* Action item
Repeat every record below, word for word.

(Stored data)

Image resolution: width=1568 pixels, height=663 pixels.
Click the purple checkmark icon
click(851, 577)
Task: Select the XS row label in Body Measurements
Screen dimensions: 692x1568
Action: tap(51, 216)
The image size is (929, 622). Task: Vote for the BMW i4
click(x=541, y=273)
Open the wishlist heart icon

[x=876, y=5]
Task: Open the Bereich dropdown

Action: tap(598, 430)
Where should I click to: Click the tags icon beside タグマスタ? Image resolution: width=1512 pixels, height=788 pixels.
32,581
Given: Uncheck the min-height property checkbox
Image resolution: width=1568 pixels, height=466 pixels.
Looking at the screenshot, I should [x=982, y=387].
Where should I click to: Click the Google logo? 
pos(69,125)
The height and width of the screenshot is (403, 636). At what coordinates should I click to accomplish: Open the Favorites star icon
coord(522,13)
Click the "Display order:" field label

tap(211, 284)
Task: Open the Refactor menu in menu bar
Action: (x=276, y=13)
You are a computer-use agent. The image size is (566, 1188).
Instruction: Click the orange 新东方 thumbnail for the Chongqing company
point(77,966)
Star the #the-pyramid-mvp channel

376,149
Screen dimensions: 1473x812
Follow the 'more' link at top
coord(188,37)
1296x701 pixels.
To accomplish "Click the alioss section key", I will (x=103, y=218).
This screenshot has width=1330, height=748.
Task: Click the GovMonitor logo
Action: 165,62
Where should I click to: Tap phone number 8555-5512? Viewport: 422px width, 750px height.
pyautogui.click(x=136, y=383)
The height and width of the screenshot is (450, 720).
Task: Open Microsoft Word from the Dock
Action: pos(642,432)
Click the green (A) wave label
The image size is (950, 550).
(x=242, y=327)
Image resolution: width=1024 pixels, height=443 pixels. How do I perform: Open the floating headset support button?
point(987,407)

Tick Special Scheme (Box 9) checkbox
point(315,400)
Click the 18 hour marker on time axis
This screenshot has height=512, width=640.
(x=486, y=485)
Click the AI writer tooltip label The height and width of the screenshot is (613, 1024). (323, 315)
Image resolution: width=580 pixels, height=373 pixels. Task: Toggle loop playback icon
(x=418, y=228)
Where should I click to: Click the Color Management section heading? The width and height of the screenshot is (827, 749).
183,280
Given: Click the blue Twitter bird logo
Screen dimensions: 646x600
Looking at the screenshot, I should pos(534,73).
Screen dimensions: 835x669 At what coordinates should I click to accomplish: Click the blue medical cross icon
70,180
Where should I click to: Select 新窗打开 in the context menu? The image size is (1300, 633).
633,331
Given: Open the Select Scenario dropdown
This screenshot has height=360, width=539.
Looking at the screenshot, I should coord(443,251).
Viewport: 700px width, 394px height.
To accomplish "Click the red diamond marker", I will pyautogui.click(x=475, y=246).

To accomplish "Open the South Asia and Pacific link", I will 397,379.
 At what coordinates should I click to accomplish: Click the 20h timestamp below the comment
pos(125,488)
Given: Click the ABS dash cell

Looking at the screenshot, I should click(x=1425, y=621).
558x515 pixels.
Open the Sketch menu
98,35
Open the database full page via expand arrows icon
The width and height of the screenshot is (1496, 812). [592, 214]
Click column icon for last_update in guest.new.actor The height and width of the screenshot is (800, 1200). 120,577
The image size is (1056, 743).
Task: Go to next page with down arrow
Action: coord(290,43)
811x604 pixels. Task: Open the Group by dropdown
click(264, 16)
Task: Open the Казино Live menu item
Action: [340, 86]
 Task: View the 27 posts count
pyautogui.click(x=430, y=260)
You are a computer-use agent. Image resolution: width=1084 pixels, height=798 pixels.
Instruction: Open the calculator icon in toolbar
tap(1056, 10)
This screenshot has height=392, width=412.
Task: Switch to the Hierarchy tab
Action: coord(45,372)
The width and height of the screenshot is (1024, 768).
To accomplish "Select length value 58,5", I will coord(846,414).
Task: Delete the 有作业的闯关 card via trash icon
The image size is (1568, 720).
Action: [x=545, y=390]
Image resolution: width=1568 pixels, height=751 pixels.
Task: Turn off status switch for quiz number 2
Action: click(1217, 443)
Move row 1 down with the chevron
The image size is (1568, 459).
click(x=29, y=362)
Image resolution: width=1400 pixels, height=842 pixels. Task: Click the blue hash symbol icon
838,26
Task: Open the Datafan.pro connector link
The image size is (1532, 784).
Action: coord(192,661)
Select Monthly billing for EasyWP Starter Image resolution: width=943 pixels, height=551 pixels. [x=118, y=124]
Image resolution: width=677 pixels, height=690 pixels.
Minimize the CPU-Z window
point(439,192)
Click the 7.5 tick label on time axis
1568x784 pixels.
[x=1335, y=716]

* Answer for the task
Image resolution: width=1568 pixels, height=663 pixels.
Click the purple checkmark icon
click(851, 577)
Task: Select the XS row label in Body Measurements
Screen dimensions: 692x1568
Action: tap(51, 216)
The image size is (929, 622). Task: Vote for the BMW i4
click(x=541, y=273)
Open the wishlist heart icon

[x=876, y=5]
Task: Open the Bereich dropdown

Action: tap(598, 430)
Where should I click to: Click the tags icon beside タグマスタ? Image resolution: width=1512 pixels, height=788 pixels.
32,581
Given: Uncheck the min-height property checkbox
Image resolution: width=1568 pixels, height=466 pixels.
Looking at the screenshot, I should [x=982, y=387].
Where should I click to: Click the Google logo? 
pos(69,125)
The height and width of the screenshot is (403, 636). At what coordinates should I click to accomplish: Open the Favorites star icon
coord(522,13)
Click the "Display order:" field label

tap(211, 284)
Task: Open the Refactor menu in menu bar
Action: (x=276, y=13)
You are a computer-use agent. The image size is (566, 1188).
Instruction: Click the orange 新东方 thumbnail for the Chongqing company
point(77,966)
Star the #the-pyramid-mvp channel

376,149
Screen dimensions: 1473x812
Follow the 'more' link at top
coord(188,37)
1296x701 pixels.
To accomplish "Click the alioss section key", I will (x=103, y=218).
This screenshot has width=1330, height=748.
Task: Click the GovMonitor logo
Action: 165,62
Where should I click to: Tap phone number 8555-5512? Viewport: 422px width, 750px height.
pyautogui.click(x=136, y=383)
The height and width of the screenshot is (450, 720).
Task: Open Microsoft Word from the Dock
Action: pos(642,432)
Click the green (A) wave label
The image size is (950, 550).
(x=242, y=327)
Image resolution: width=1024 pixels, height=443 pixels. How do I perform: Open the floating headset support button?
point(987,407)

Tick Special Scheme (Box 9) checkbox
point(315,400)
Click the 18 hour marker on time axis
This screenshot has height=512, width=640.
(x=486, y=485)
Click the AI writer tooltip label The height and width of the screenshot is (613, 1024). (323, 315)
Image resolution: width=580 pixels, height=373 pixels. Task: Toggle loop playback icon
(x=418, y=228)
Where should I click to: Click the Color Management section heading? The width and height of the screenshot is (827, 749).
183,280
Given: Click the blue Twitter bird logo
Screen dimensions: 646x600
Looking at the screenshot, I should pos(534,73).
Screen dimensions: 835x669 At what coordinates should I click to accomplish: Click the blue medical cross icon
70,180
Where should I click to: Select 新窗打开 in the context menu? The image size is (1300, 633).
633,331
Given: Open the Select Scenario dropdown
This screenshot has height=360, width=539.
Looking at the screenshot, I should coord(443,251).
Viewport: 700px width, 394px height.
To accomplish "Click the red diamond marker", I will pyautogui.click(x=475, y=246).

To accomplish "Open the South Asia and Pacific link", I will 397,379.
 At what coordinates should I click to accomplish: Click the 20h timestamp below the comment
pos(125,488)
Given: Click the ABS dash cell

Looking at the screenshot, I should click(x=1425, y=621).
558x515 pixels.
Open the Sketch menu
98,35
Open the database full page via expand arrows icon
The width and height of the screenshot is (1496, 812). [592, 214]
Click column icon for last_update in guest.new.actor The height and width of the screenshot is (800, 1200). 120,577
The image size is (1056, 743).
Task: Go to next page with down arrow
Action: coord(290,43)
811x604 pixels. Task: Open the Group by dropdown
click(264, 16)
Task: Open the Казино Live menu item
Action: [340, 86]
 Task: View the 27 posts count
pyautogui.click(x=430, y=260)
You are a computer-use agent. Image resolution: width=1084 pixels, height=798 pixels.
Instruction: Open the calculator icon in toolbar
tap(1056, 10)
This screenshot has height=392, width=412.
Task: Switch to the Hierarchy tab
Action: coord(45,372)
The width and height of the screenshot is (1024, 768).
To accomplish "Select length value 58,5", I will coord(846,414).
Task: Delete the 有作业的闯关 card via trash icon
The image size is (1568, 720).
Action: [x=545, y=390]
Image resolution: width=1568 pixels, height=751 pixels.
Task: Turn off status switch for quiz number 2
Action: click(1217, 443)
Move row 1 down with the chevron
The image size is (1568, 459).
click(x=29, y=362)
Image resolution: width=1400 pixels, height=842 pixels. Task: Click the blue hash symbol icon
838,26
Task: Open the Datafan.pro connector link
The image size is (1532, 784).
Action: coord(192,661)
Select Monthly billing for EasyWP Starter Image resolution: width=943 pixels, height=551 pixels. [x=118, y=124]
Image resolution: width=677 pixels, height=690 pixels.
Minimize the CPU-Z window
point(439,192)
Click the 7.5 tick label on time axis
1568x784 pixels.
[x=1335, y=716]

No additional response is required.